TEHRAN (Tasnim) – New Labor leader Jeremy Corbyn has announced he is prepared to scrap Britain's Trident nuclear arms program in line with the country's commitments under Nuclear Proliferation Treaty (NPT).

For six decades, British governments have considered unilateral nuclear disarmament unthinkable — but the once-unthinkable is the Labour Party's new normal.

Britain's main opposition party has just elected a leader from the radical left, and this week party members may commit a future Labour government to scrapping Britain's Trident nuclear arms program.

It's the latest signal that new Labour leader Jeremy Corbyn is prepared to consider policies that were off the agenda for decades, from nationalizing industry to diverging on foreign policy from the United States.

"My views on Trident are very well known," Corbyn said Sunday, as Labour's annual conference opened in the seaside resort of Brighton — with a debate on nuclear weapons scheduled for the first time in many years.

"I want us to fulfill our obligations under the Nuclear Nonproliferation Treaty — hence non-renewal of Trident," he said, AP reported.

The conference debate is a victory for anti-nuclear activists like Kate Hudson, secretary-general of the Campaign for Nuclear Disarmament, who says a vote to scrap nuclear arms would bring Labour policy "in line with the needs of the age — and of the British people."

But it's a source of despair for Labour centrists, who think the party faces electoral oblivion under Corbyn.

John McTernan, a former aide to Prime Minister Tony Blair, claims that nuclear weapons are "deeply and broadly supported" by British voters.

"So to make the centerpiece of your first conference a turn towards unilateralism is a resounding signal to the public that you don't want to be a party of government," he said.

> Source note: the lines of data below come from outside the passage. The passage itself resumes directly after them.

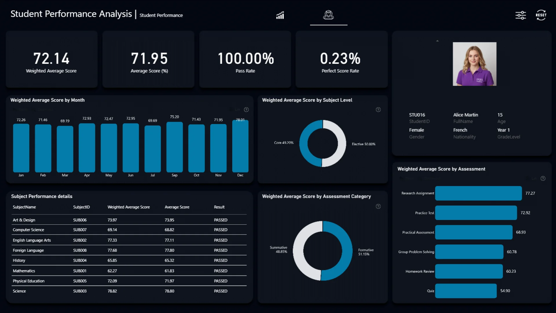This screenshot has width=556, height=313.
Task: Click Alice Martin's profile photo
Action: click(474, 64)
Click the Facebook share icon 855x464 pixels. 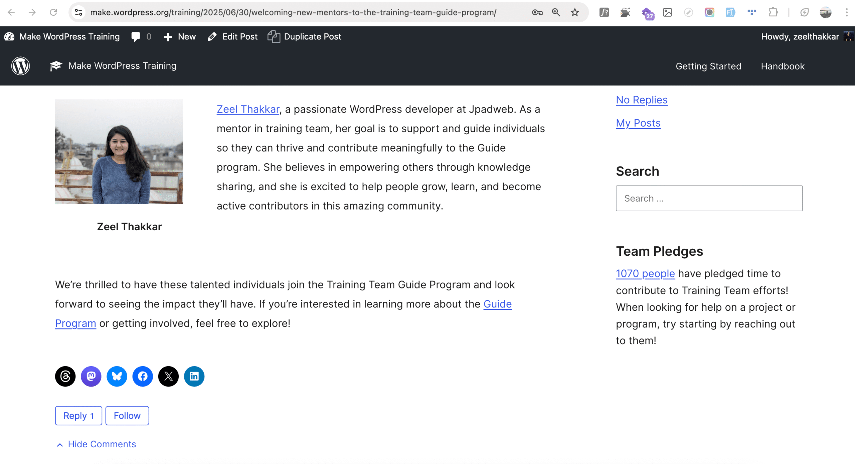(143, 376)
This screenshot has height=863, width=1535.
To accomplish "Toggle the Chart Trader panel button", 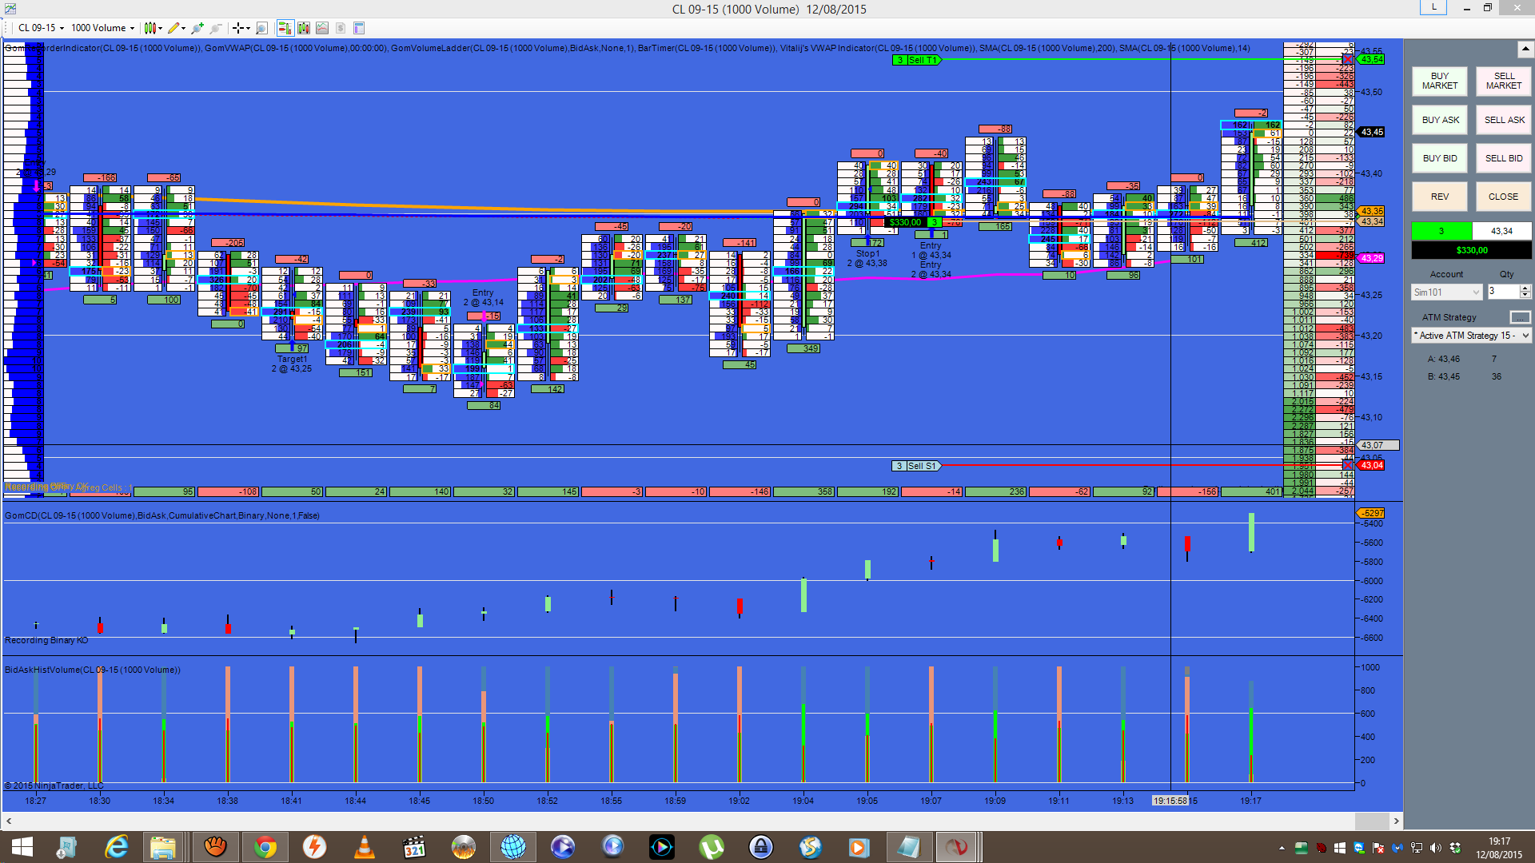I will (x=285, y=28).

The divide between pro- and anti-nuclear forces has long been a fault-line in the Labour Party. It was Prime Minister Clement Attlee's Labour government that developed atomic weapons in the years following World War II, making Britain the world's third nuclear-armed state after the United States and the Soviet Union.

Every British government since then — Labour, Conservative or coalition — has maintained nuclear weapons. Since the 1990s, Britain's nuclear deterrent has consisted of four Royal Navy submarines armed with Trident missiles.

The outcome of the conference vote is hard to predict. Corbyn is a lifelong opponent of nuclear weapons, but several in his top team disagree. Labour defense spokesman Hilary Benn said last week that he wanted to see a nuclear-free world, "but I don't believe for one second that if Britain were to give up its deterrent any other of the nuclear states would give theirs up.